Now that I have experience with games on the iPhone, I can understand the appeal. As I find myself consumed more and more by schoolwork and other responsibilities, I look to mobile games as a brief diversion. I may not be able to play Dark Souls II while I wait 20 minutes for my next class, but I can easily load up some Ridiculous Fishing on my phone.

The pick-up-and-play mechanics that define numerous mobile games create a niche in which busy individuals can still find video game experiences to remedy boredom and malaise. Again, these games don’t capture the thrill and excitement of playing the best games on a PlayStation 4 or 3DS, but they don’t need to — their goals are largely different.

But my shift in perspective only represents one part of the equation. Mobile games themselves have also changed over time. They grow and adapt based on the market, and that adaptability allows developers to take greater risks.

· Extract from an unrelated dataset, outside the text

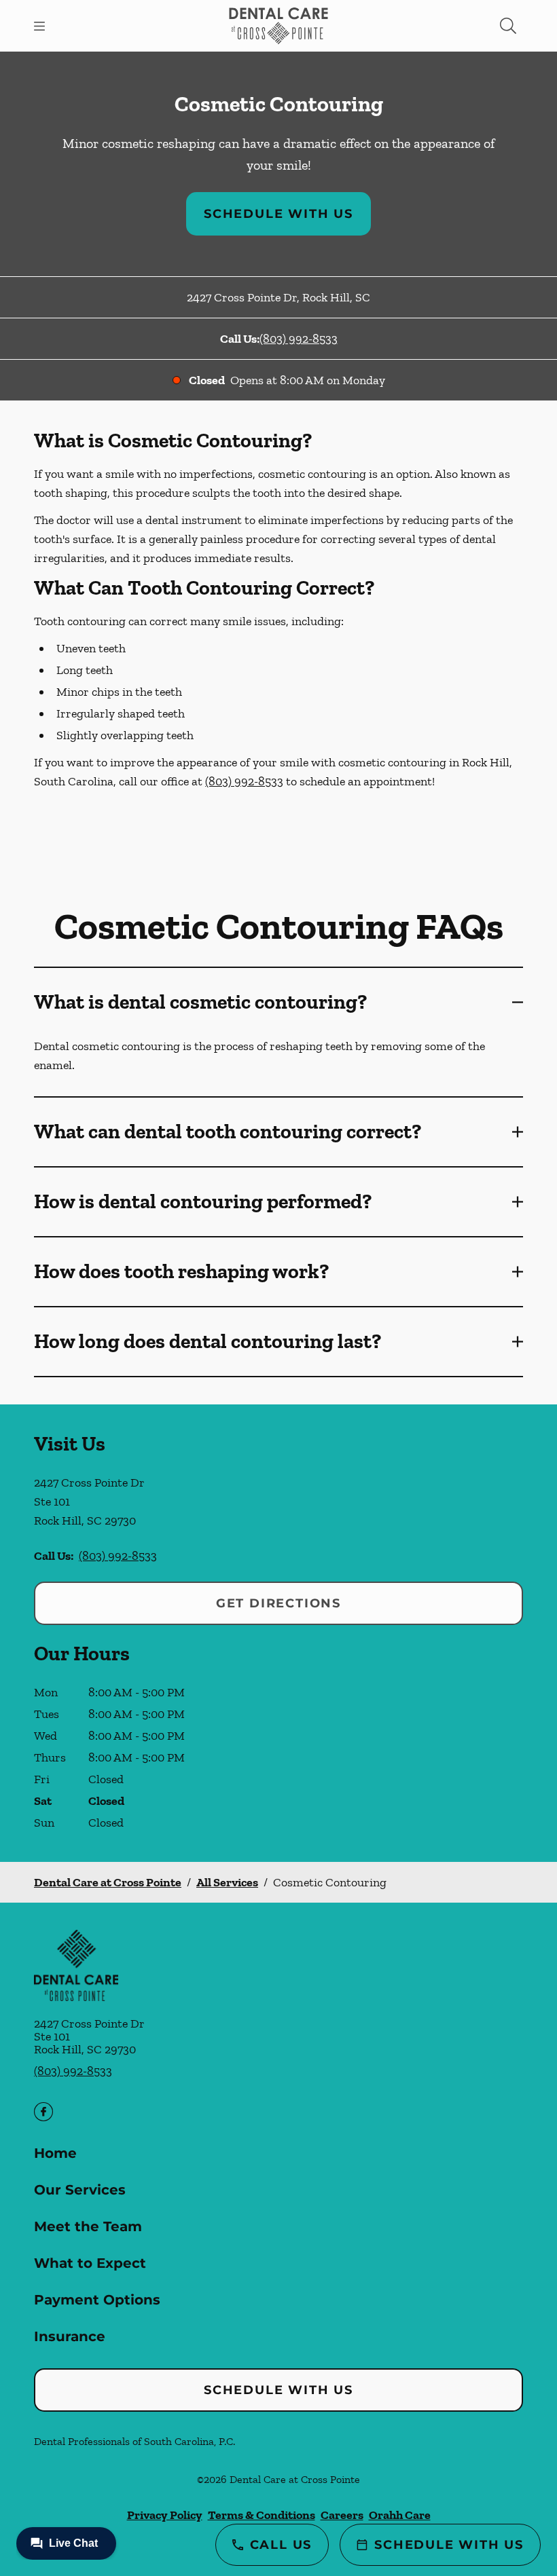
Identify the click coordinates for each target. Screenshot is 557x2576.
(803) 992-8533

The first example that comes to mind is Monument Valley, a puzzle game released on iOS earlier this month. It uses artist M.C. Escher and Japanese art as key sources of inspiration in order to craft a distinctive world. Impossible structures and beautifully vibrant colors coexist with each other which establishes a mysterious tone as players solve increasingly complex puzzles.

Monument Valley is not a perfect game — it’s rather short at 90 minutes and falls on the easy side of things. But it made a huge impression on me as I played it, and it presented a unique experience that one might not expect to find on a phone. Others felt the same way, as the game shot to the top of the App Store in numerous countries.

Games like Monument Valley signify a metamorphosis in the mobile games field. Mobile developers understand that part of their audience wants to see creative risk which helps the platform grow and appeal to initially skeptical people like myself. I don’t think mobile games will dominate the industry five years from now, but they have the potential to sit comfortably right alongside titles on other platforms.